Protecting the health of our forests and trees from pests and disease is vital. This is because as they provide around £5bn per year of societal and environmental value through non-market public goods such as carbon sequestration, air pollution absorption, biodiversity, recreation landscape value, noise, flood and heat reduction and a whole range of other benefits that cannot easily be monetised, as well as commercial value. Delivering and enhancing the public goods delivered by healthy trees is a top priority for the Forestry Commission and Defra as demonstrated in the 25 Year Environmental Plan and the Tree Health Resilience Strategy.
The Forestry Commission (FC) are the Government’s forestry experts delivering the protection, improvement and expansion of England’s trees, woods, and forests. It achieves this through regulation, incentives, and advice. The Forestry Commission is providing end-to-end delivery of the pilot due to their extensive experience of delivering grant schemes, expertise in tree health and established networks and relationships with key stakeholders.
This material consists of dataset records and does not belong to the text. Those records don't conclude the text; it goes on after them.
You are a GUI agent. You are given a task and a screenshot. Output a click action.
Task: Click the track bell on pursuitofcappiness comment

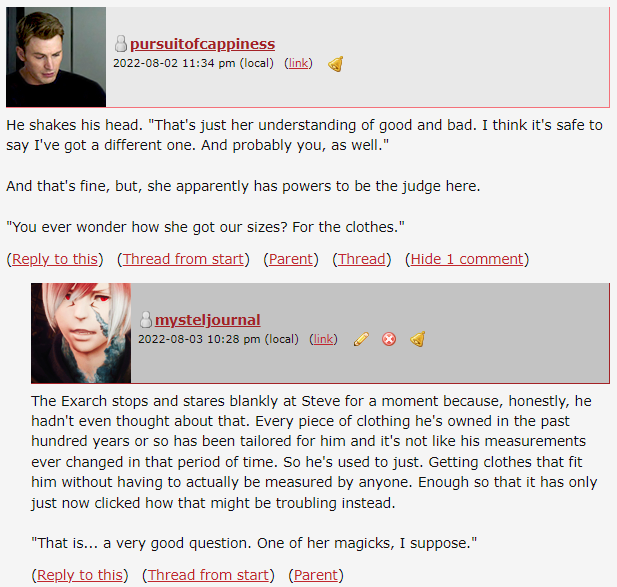[x=336, y=64]
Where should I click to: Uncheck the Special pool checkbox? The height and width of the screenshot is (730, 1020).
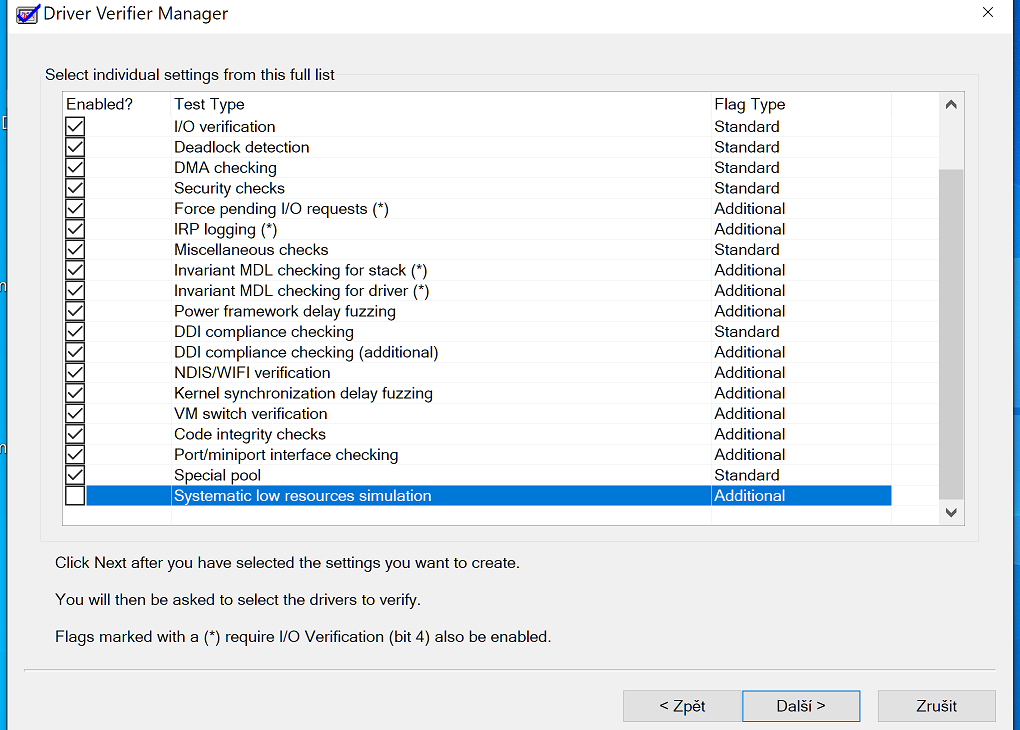75,475
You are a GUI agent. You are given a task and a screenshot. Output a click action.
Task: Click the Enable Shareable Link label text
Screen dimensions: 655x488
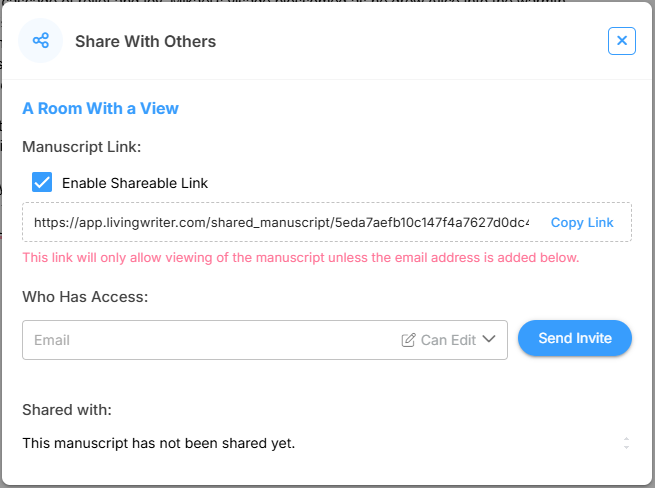click(x=135, y=183)
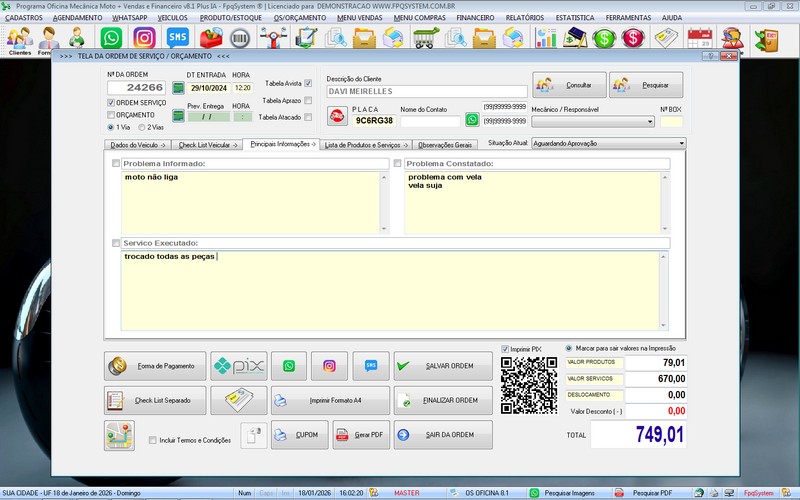
Task: Click the Clientes toolbar icon
Action: point(19,39)
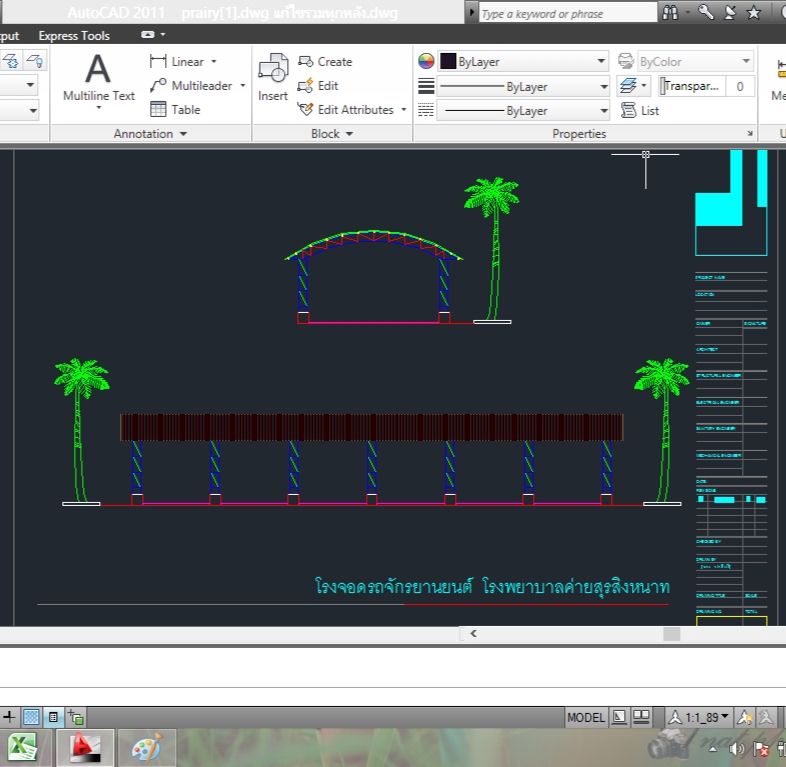Screen dimensions: 786x767
Task: Click the keyword search input field
Action: pos(567,14)
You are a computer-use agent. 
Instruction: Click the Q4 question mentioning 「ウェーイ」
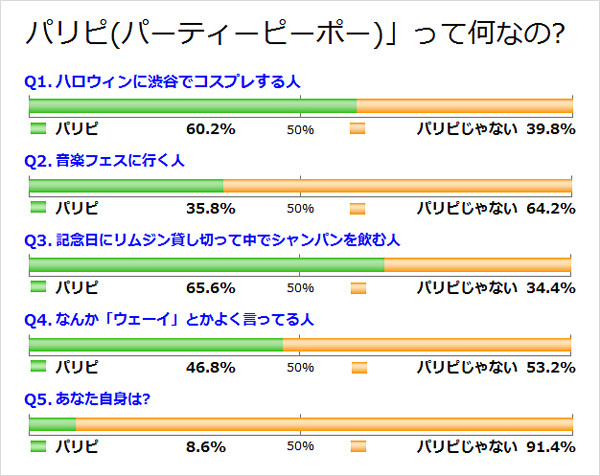(169, 320)
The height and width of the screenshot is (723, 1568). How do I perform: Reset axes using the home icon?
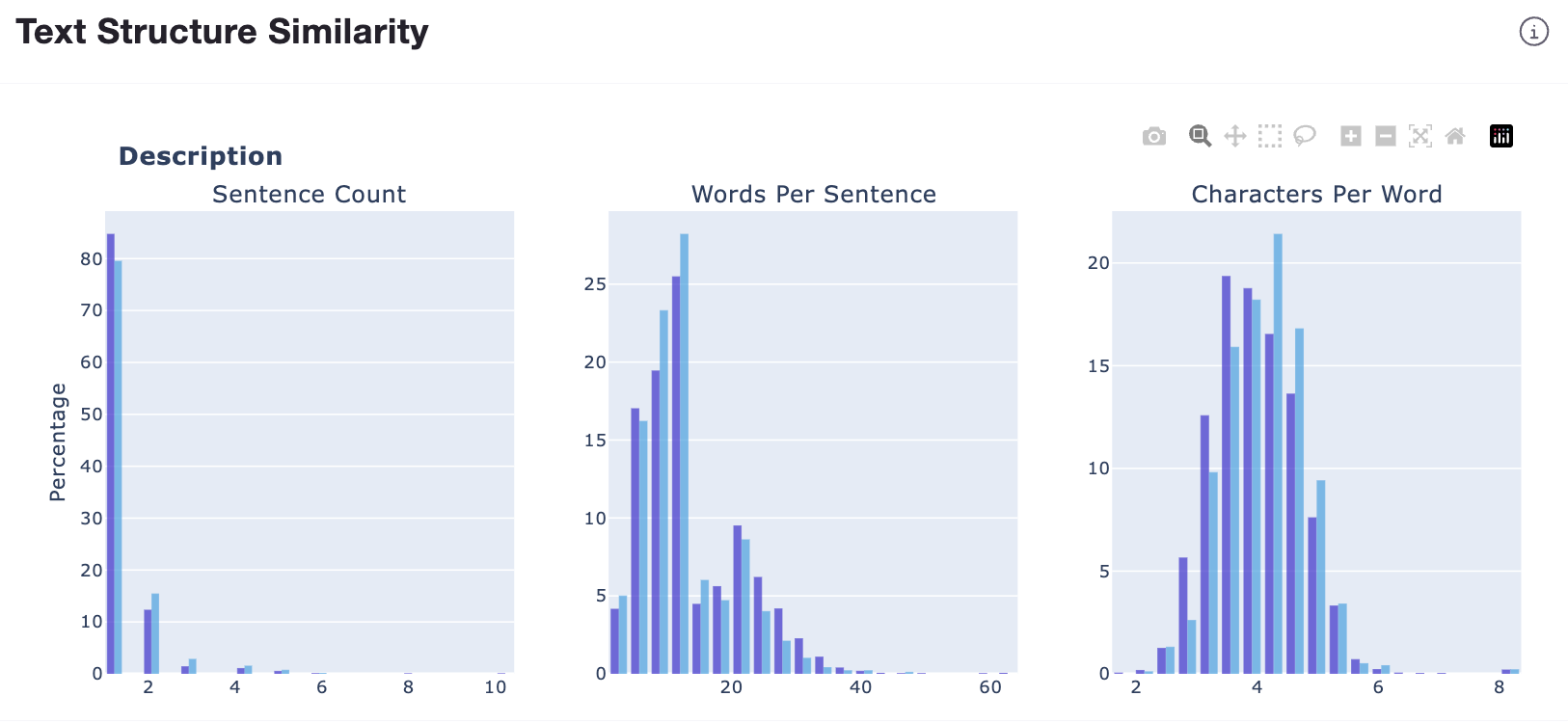click(x=1455, y=136)
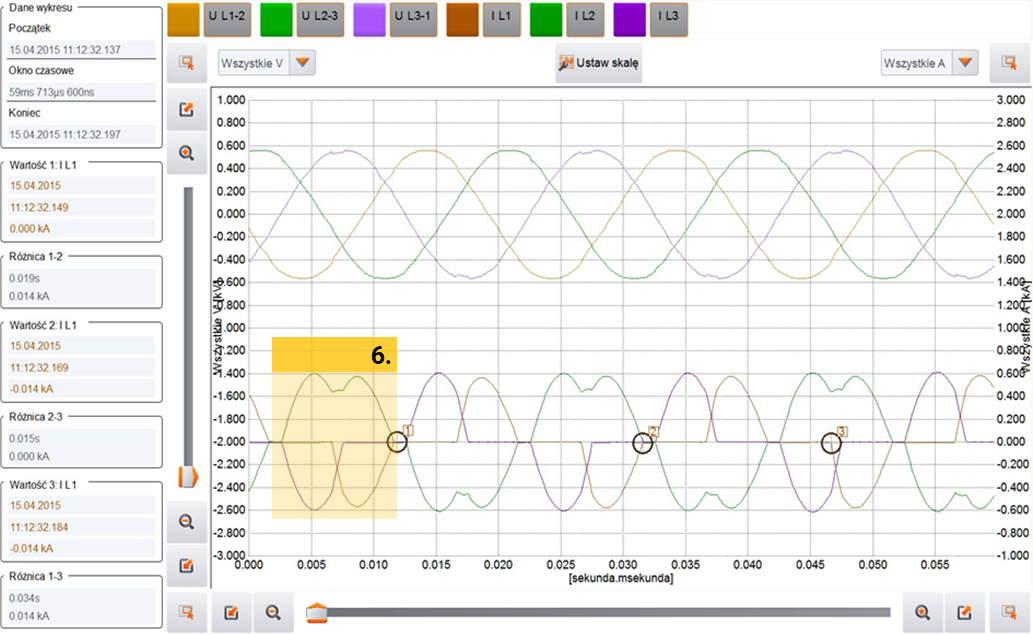Viewport: 1033px width, 635px height.
Task: Click the Ustaw skalę button
Action: pyautogui.click(x=601, y=63)
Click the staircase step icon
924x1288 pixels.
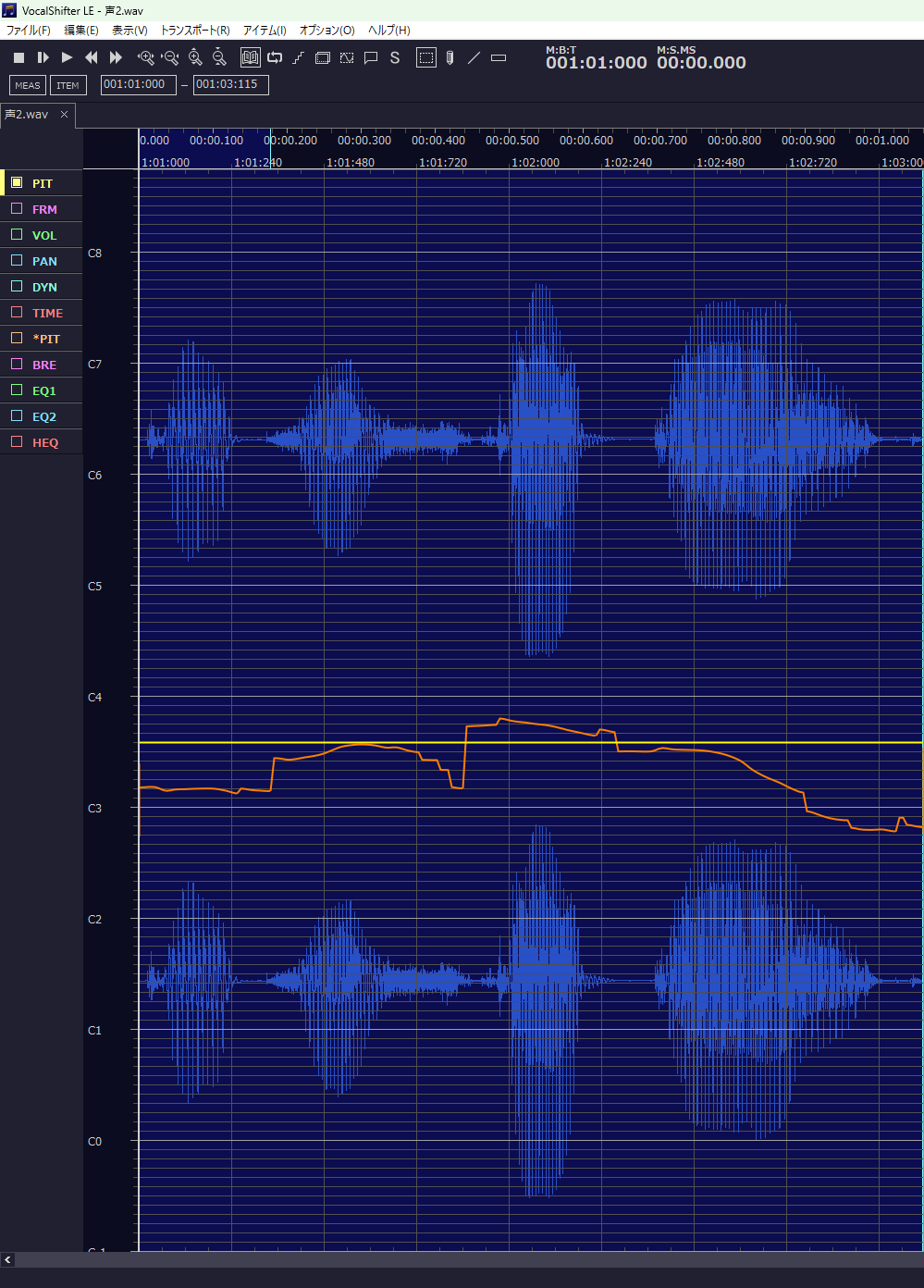[298, 57]
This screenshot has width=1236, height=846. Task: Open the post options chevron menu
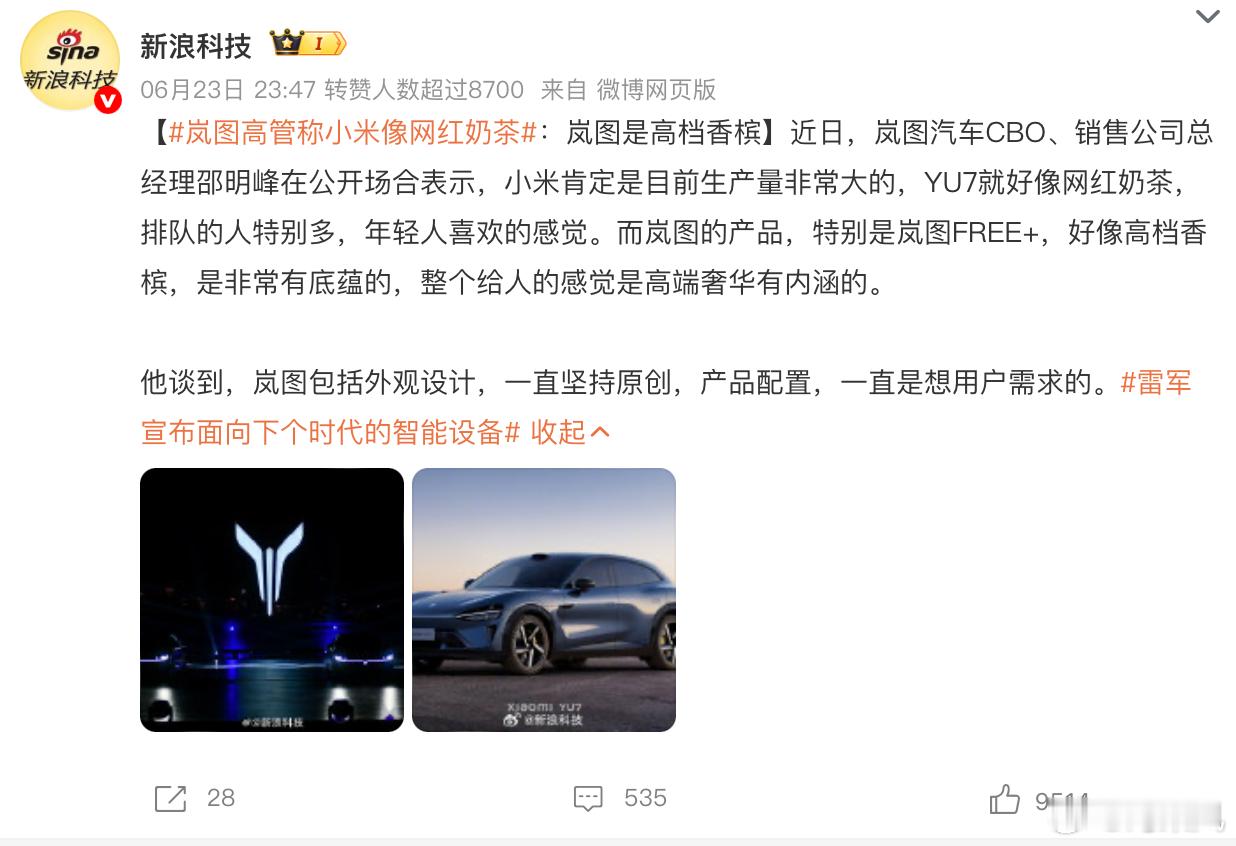[x=1208, y=16]
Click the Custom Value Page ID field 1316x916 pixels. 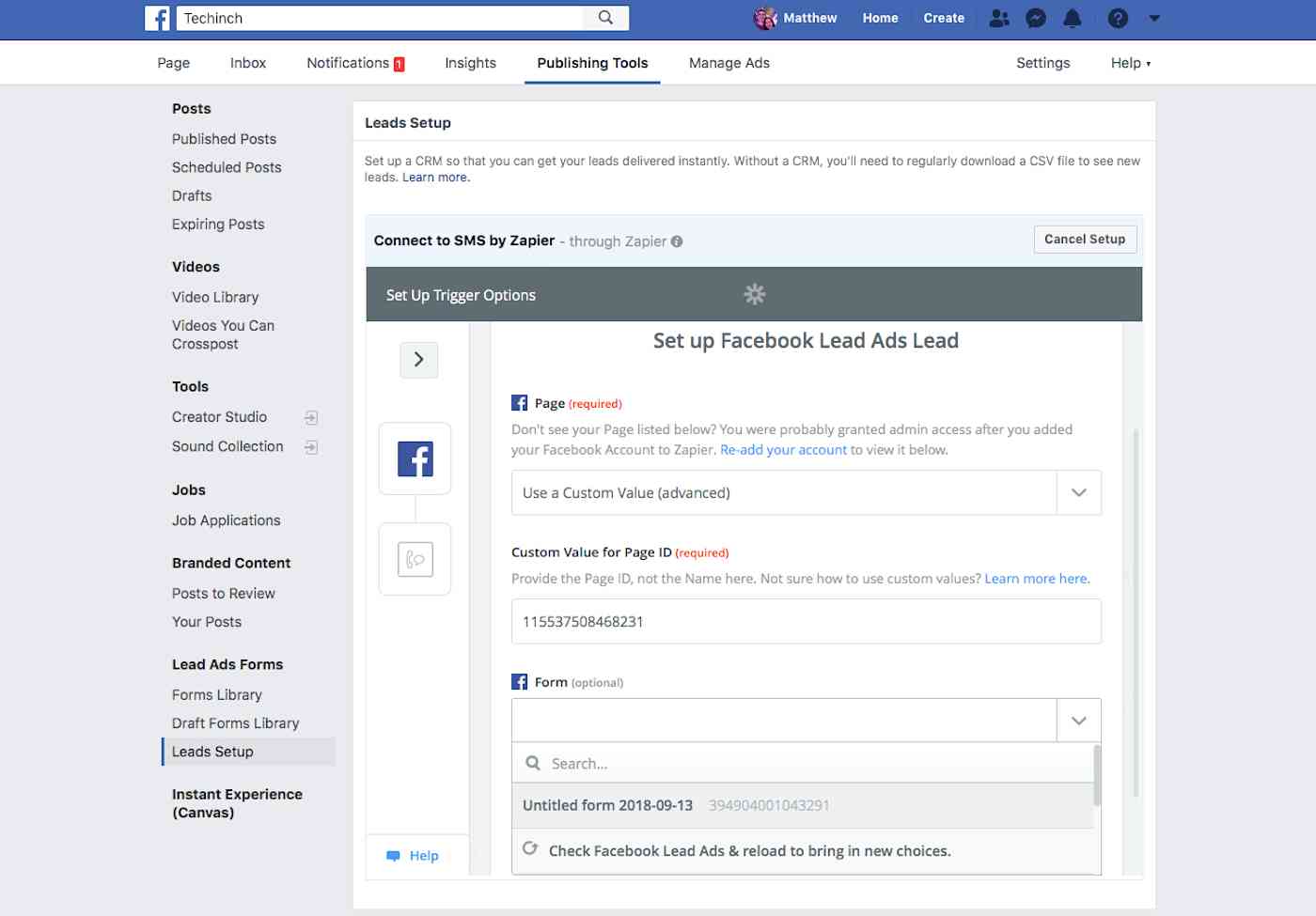point(806,622)
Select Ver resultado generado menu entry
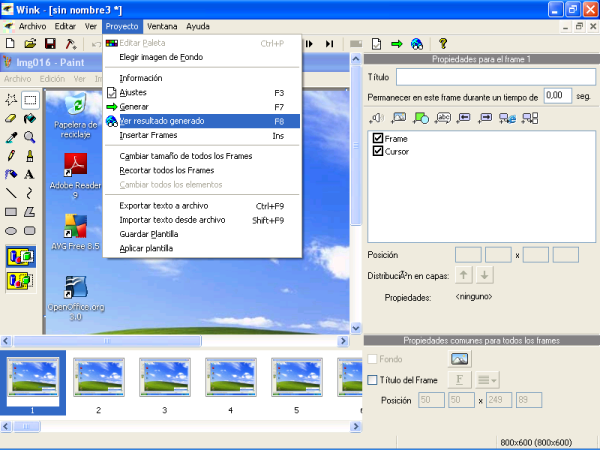 164,121
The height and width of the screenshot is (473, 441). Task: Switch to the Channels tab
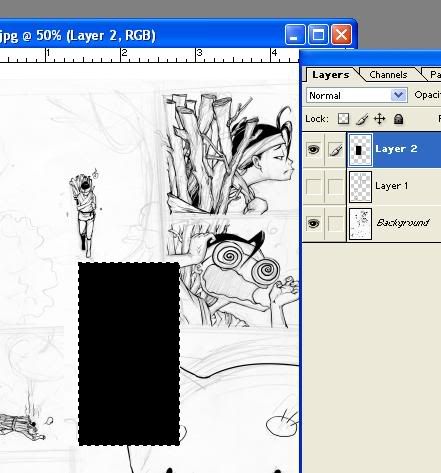(x=388, y=75)
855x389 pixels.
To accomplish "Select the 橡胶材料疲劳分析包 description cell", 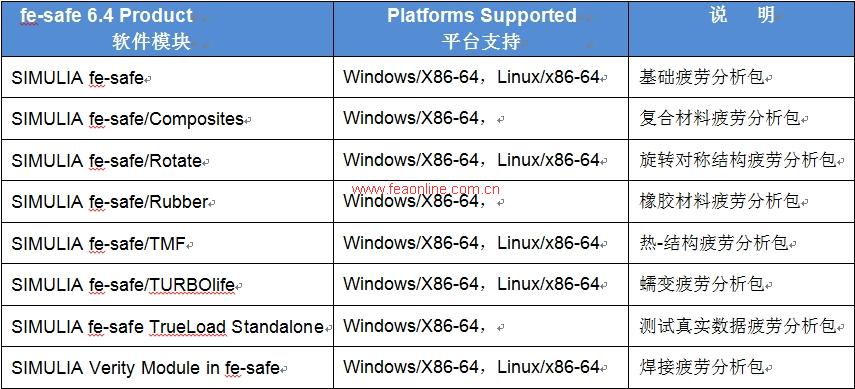I will coord(742,202).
The objective of the three-year Tree Health Pilot is testing and refining new elements of a future tree health scheme that will launch in late 2024, building on the existing Countryside Stewardship Woodland Tree Health grants. The aim of the future scheme is to support land managers in building the resilience of England’s trees, woods and forests, whilst enhancing the benefits trees provide, by mitigating and minimising the impact of pests and diseases and improving the capacity of our trees to adapt to changing pressures.